In their first two years in office:
- President Reagan replaced 89 of the 93 U.S. attorneys;
- President Clinton replaced 89;
- President Bush replaced 88; and,
- Obama replaced 80.
“Elections matter,” Obama Attorney General Eric Holder told the House Judiciary Committee in May of 2009. “It is our intention to have the U.S. Attorneys that are selected by President Obama in place as quickly as they can.”
President Obama replaced Bush-era U.S. attorneys at a more leisurely pace. But, other Presidents have asked for U.S. Attorneys’ resignation en masse too. In March of 1993, Janet Reno, President Bill Clinton’s attorney general demanded the resignations of all 93 U.S. attorneys. It was immediately controversial. Among those let go were Jay B. Stephens, the United States Attorney for the District of Columbia, who was in the midst of an investigation into a key Clinton ally, Rep. Dan Rostenkowski. Just a few days prior to Reno’s announcement, Stephen’s had announced he was 30 days away from a major announcement in the Rostenkowski case.

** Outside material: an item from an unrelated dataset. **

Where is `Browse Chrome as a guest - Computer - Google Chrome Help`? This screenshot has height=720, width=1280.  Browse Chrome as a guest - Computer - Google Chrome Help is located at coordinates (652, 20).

There is no suggestion of a nefarious motive in the Trump case. However U.S. Attorney for New York, Preet Bhaara’s unusual refusal to submit his resignation that forced the Trump administration to fire him generated headlines nonetheless. Bharra reportedly believed he would be asked to stay on. On a Twitter account Bharra conveniently created just a few days ago, he has been milking the dismissal.

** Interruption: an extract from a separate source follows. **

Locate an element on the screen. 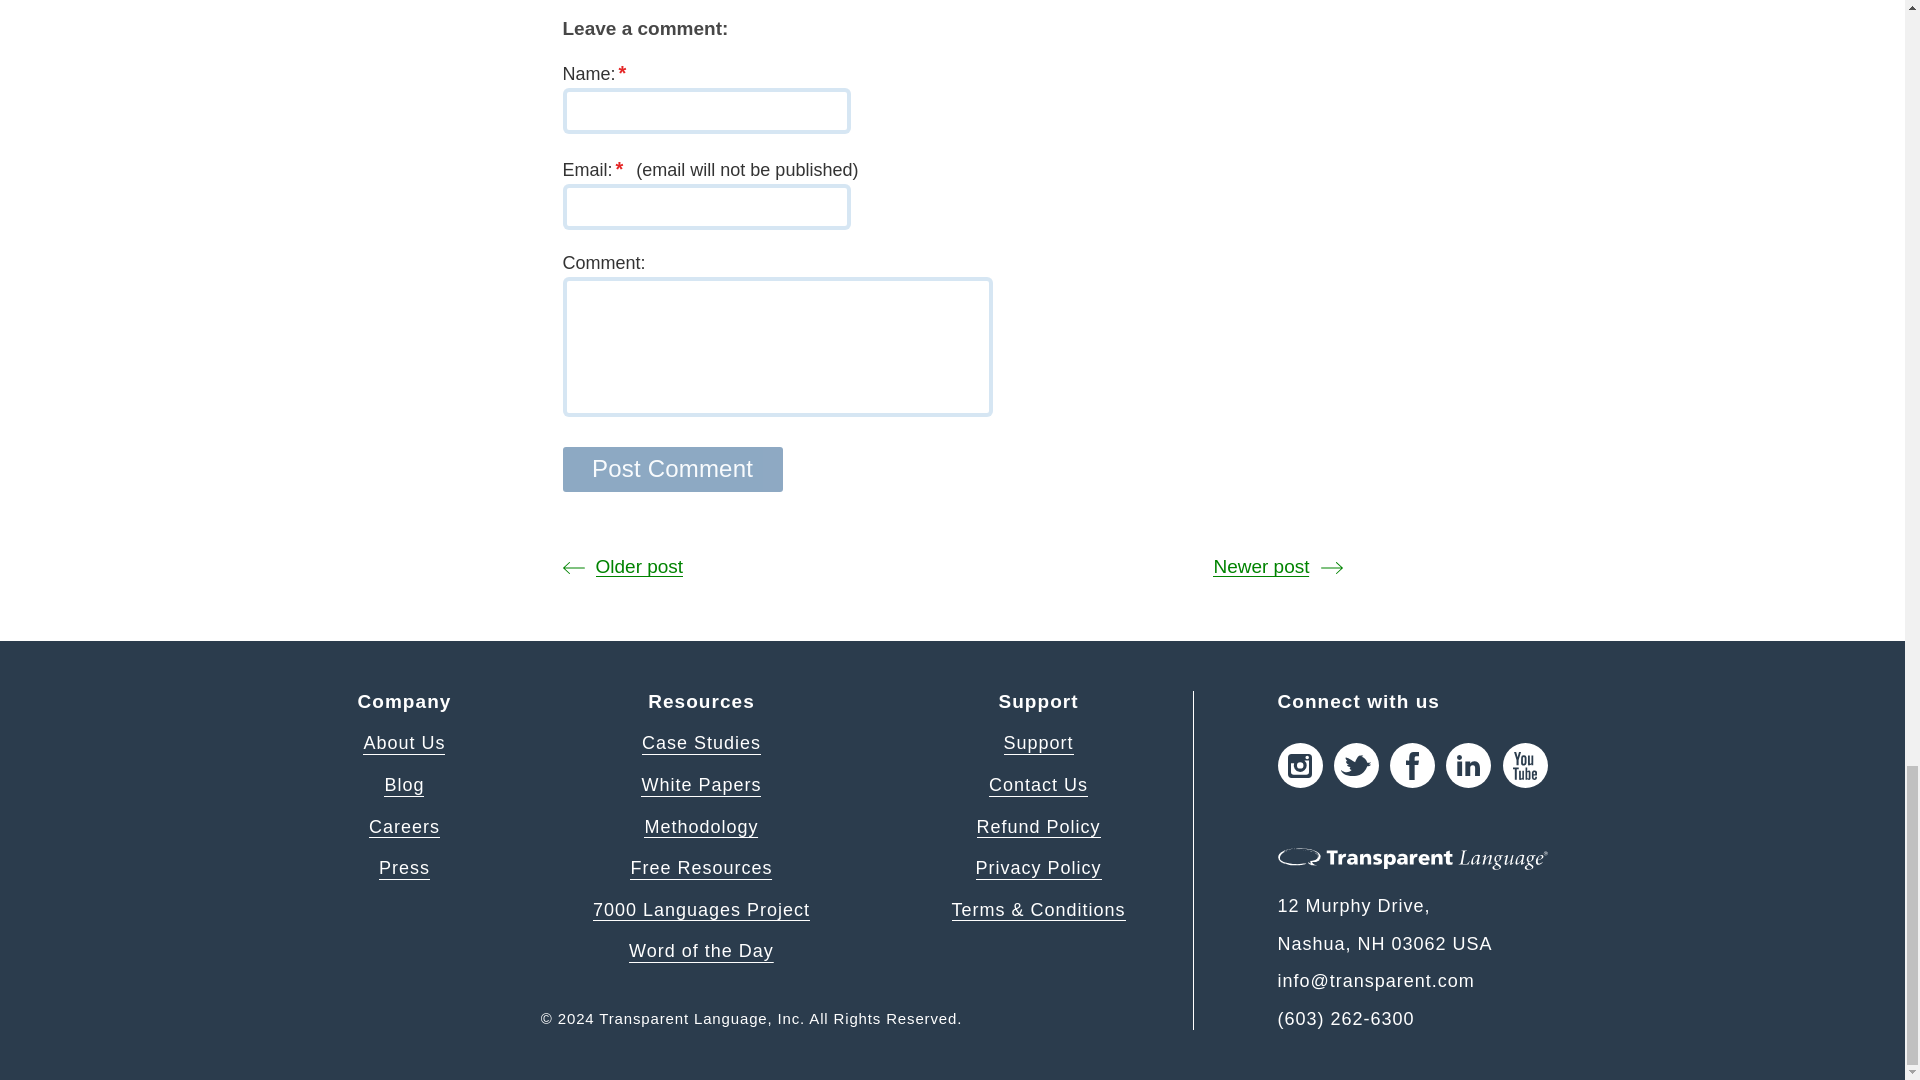  Post Comment is located at coordinates (672, 469).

I did not resign. Moments ago I was fired. Being the US Attorney in SDNY will forever be the greatest honor of my professional life.
— Preet Bharara (@PreetBharara) March 11, 2017
Known for his prosecutions of public corruption, Bhaara tweeted on Sunday, “now I know what the Moreland Commission must have felt like.” It was a reference to NY Governor Andrew Cuomo’s decision to disband a commission convened to investigate public corruption in Albany, a move Bhaara strongly criticized.
By the way, now I know what the Moreland Commission must have felt like.
— Preet Bharara (@PreetBharara) March 12, 2017
Some suggest, that Bhaara is positioning himself for a run for office. CNBC’s Eamon Javers reports, citing Justice Dept. sources, that in a phone call deputy attorney general Dana Boente told him that his resignation was being requested too, but never said the words ‘you’re fired.'” However, as Javers notes, “being fired by Trump—who is deeply unpopular among New York Democrats—could be a boost to a political career.”
Bhaara’s protests notwithstanding, presidents always bring in their own new team. Those spinning up conspiracy theories for Trump’s decision would be better served to look at a little history. Democrats crying foul should be reminded of what President Obama’s attorney general Eric Holder said, “elections matter.”